---- Dataset records

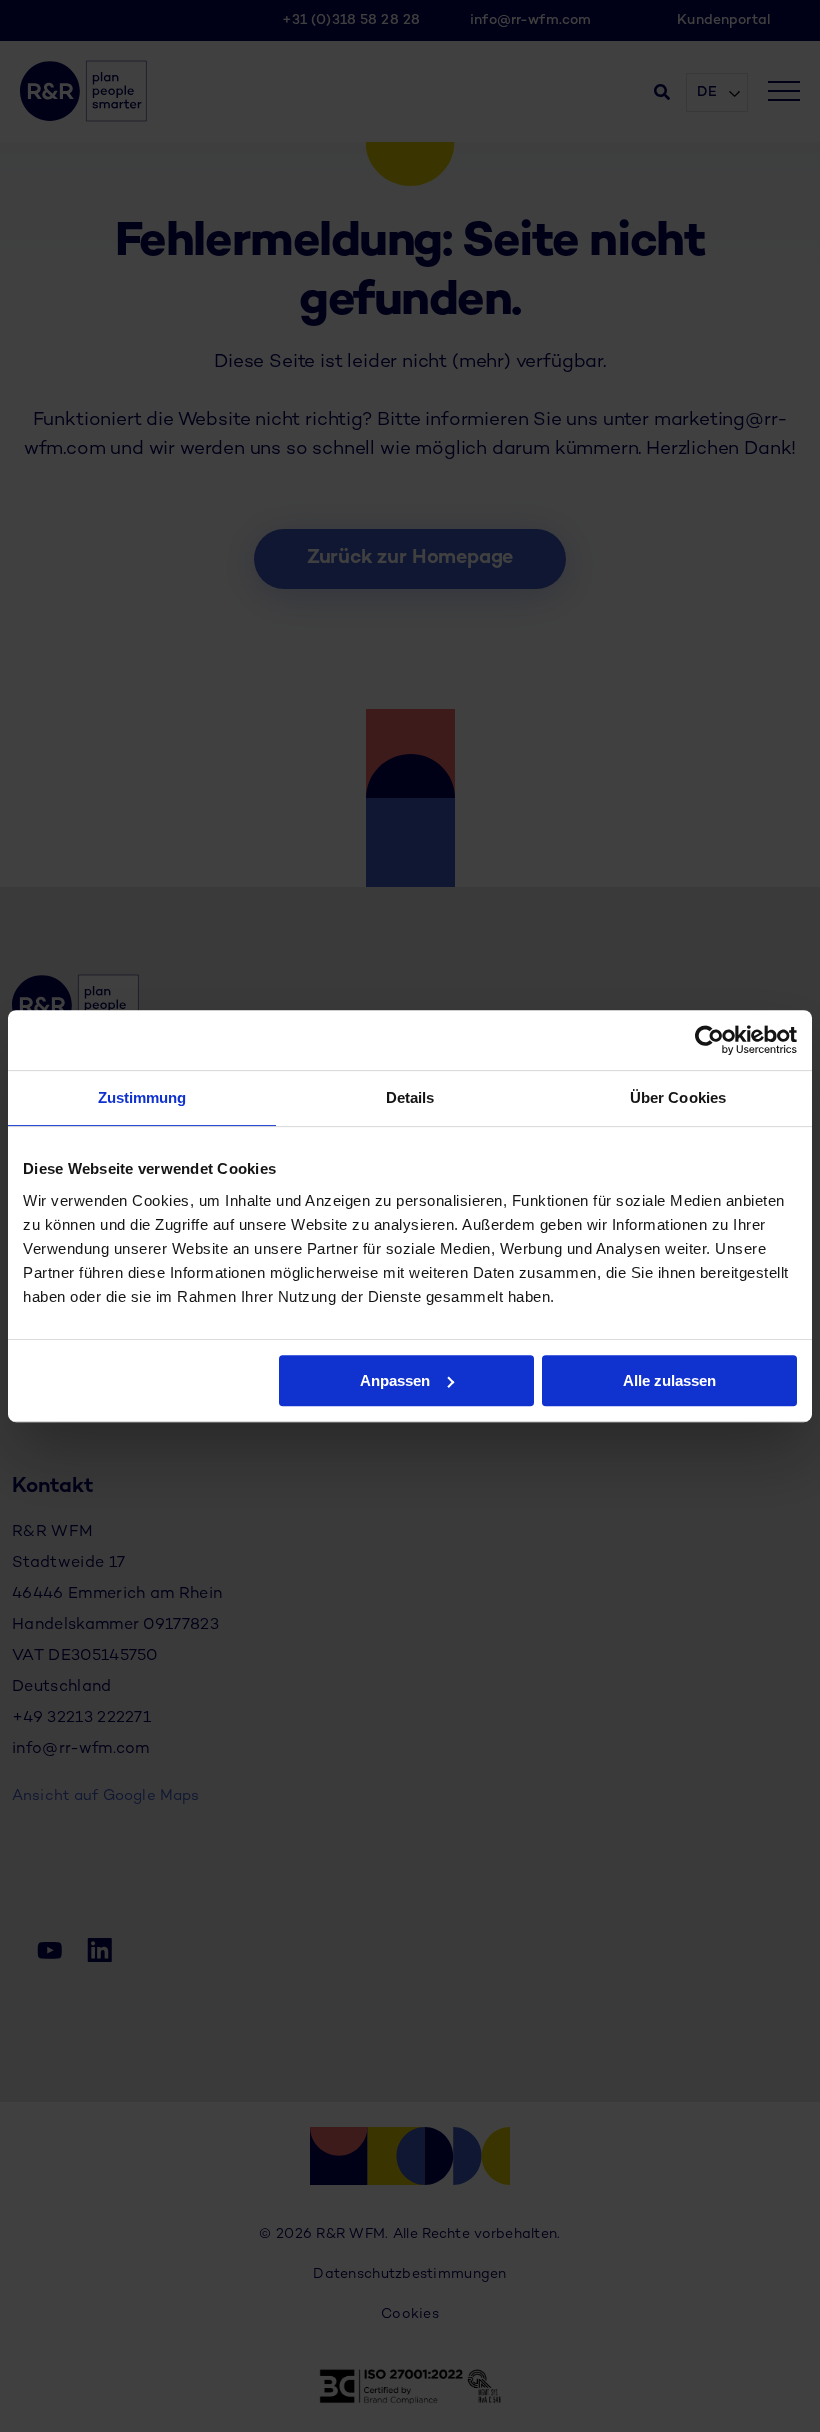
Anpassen (395, 1380)
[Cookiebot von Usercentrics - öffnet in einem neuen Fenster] (709, 1040)
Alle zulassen (669, 1380)
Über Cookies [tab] (678, 1097)
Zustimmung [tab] (142, 1097)
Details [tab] (410, 1097)
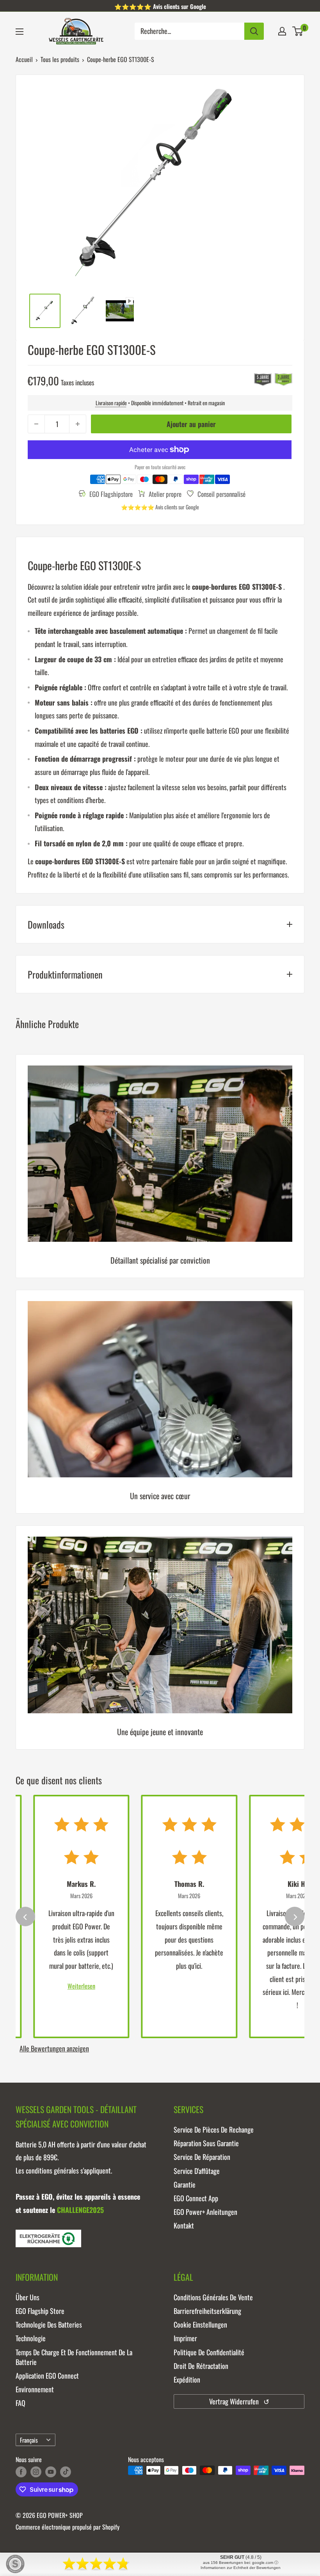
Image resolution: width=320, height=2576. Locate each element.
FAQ (20, 2403)
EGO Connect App (196, 2198)
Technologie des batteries (49, 2324)
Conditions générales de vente (213, 2297)
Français (29, 2440)
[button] (297, 31)
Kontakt (184, 2225)
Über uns (27, 2297)
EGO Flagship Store (40, 2311)
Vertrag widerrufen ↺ (239, 2401)
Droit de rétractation (201, 2366)
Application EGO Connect (47, 2375)
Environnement (35, 2389)
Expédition (187, 2379)
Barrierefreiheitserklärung (207, 2311)
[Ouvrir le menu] (19, 31)
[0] (298, 31)
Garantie (185, 2184)
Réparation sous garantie (206, 2143)
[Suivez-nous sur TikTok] (65, 2471)
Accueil (24, 59)
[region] (160, 1407)
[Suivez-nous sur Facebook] (21, 2471)
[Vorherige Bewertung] (25, 1916)
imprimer (185, 2338)
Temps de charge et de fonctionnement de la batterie (74, 2357)
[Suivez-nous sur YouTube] (50, 2471)
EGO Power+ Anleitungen (205, 2212)
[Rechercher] (254, 31)
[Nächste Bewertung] (294, 1916)
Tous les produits (60, 59)
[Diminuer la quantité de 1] (36, 424)
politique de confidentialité (209, 2352)
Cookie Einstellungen (200, 2324)
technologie (31, 2338)
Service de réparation (202, 2157)
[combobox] (189, 31)
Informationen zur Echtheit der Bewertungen (241, 2567)
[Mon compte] (282, 31)
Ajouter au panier (191, 424)
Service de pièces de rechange (214, 2129)
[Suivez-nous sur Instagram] (35, 2471)
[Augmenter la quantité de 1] (77, 424)
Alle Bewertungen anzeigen (54, 2048)
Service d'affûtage (197, 2171)
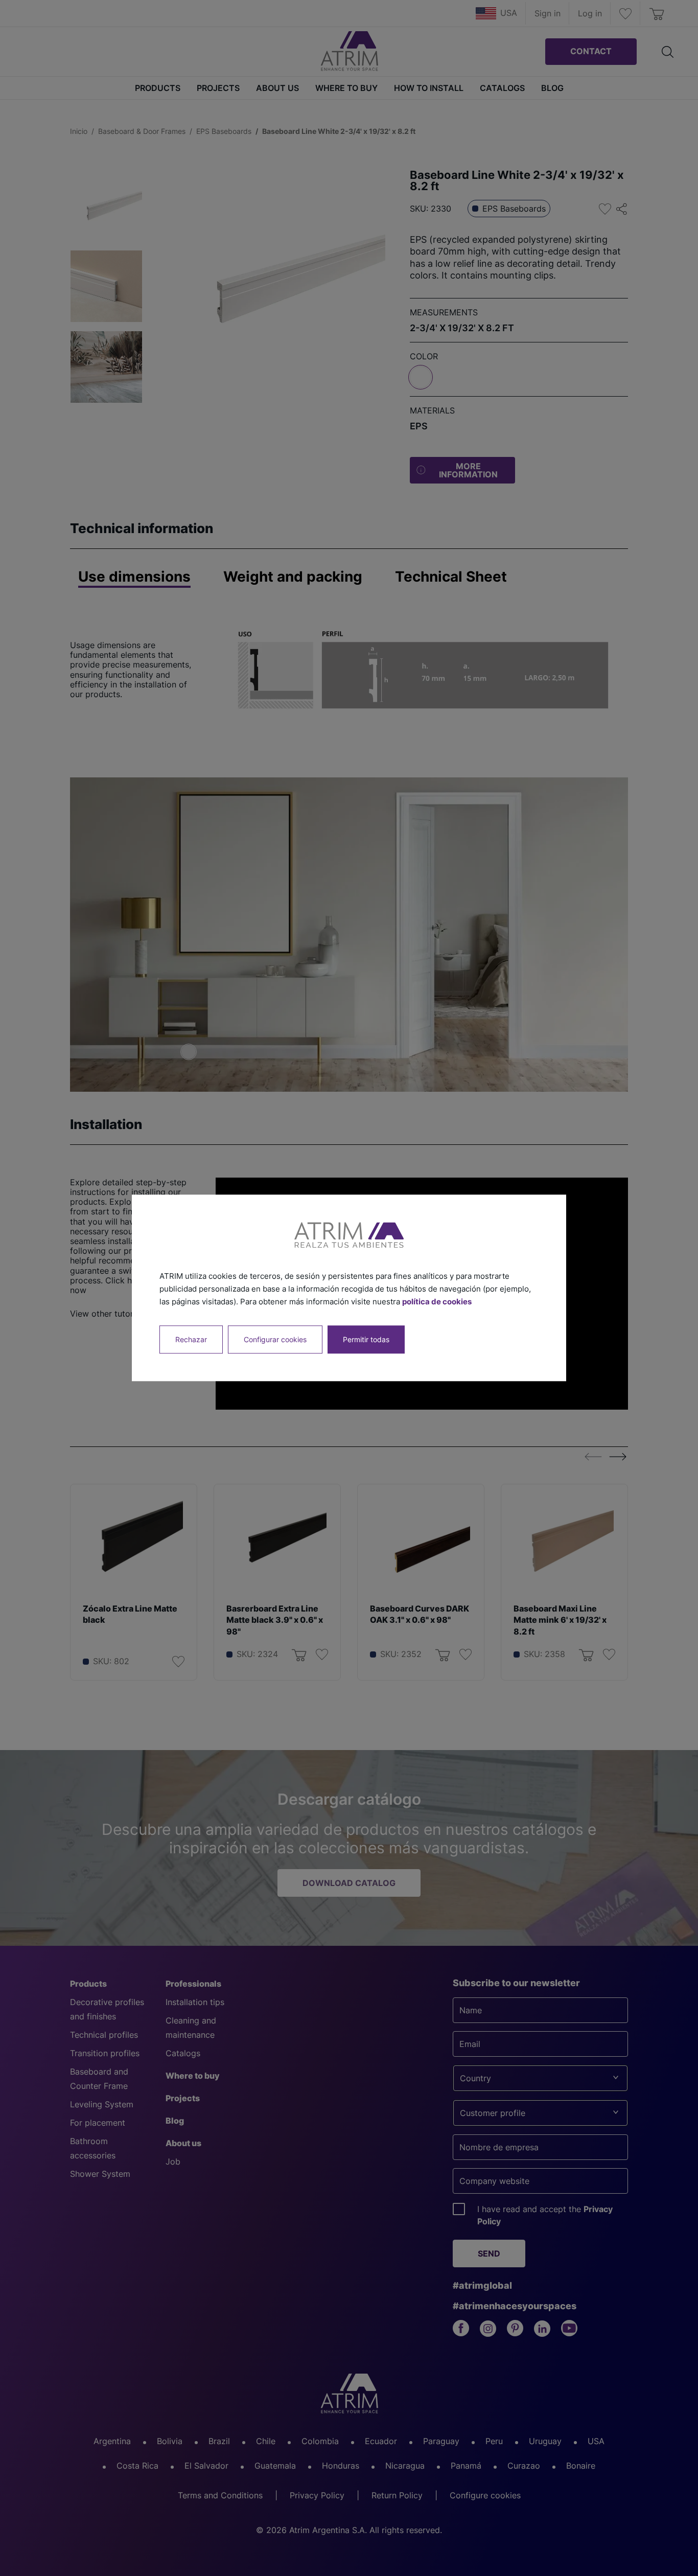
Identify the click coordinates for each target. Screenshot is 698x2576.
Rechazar (191, 1340)
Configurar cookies (275, 1340)
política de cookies (437, 1301)
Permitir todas (366, 1340)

--------

--- Your instructions ---
Copy exactly what appears from the line holding "Ajouter au panier (191, 424)" to the end of the material, keeping both end lines. Pictures are not part of the copy.

--- Final answer ---
Ajouter au panier (191, 424)
Service de pièces de rechange (214, 2129)
[Suivez-nous sur Instagram] (35, 2471)
[Augmenter la quantité de 1] (77, 424)
Alle Bewertungen anzeigen (54, 2048)
Service d'affûtage (197, 2171)
Identify the click coordinates for each target. Screenshot is 698x2576.
Rechazar (191, 1340)
Configurar cookies (275, 1340)
política de cookies (437, 1301)
Permitir todas (366, 1340)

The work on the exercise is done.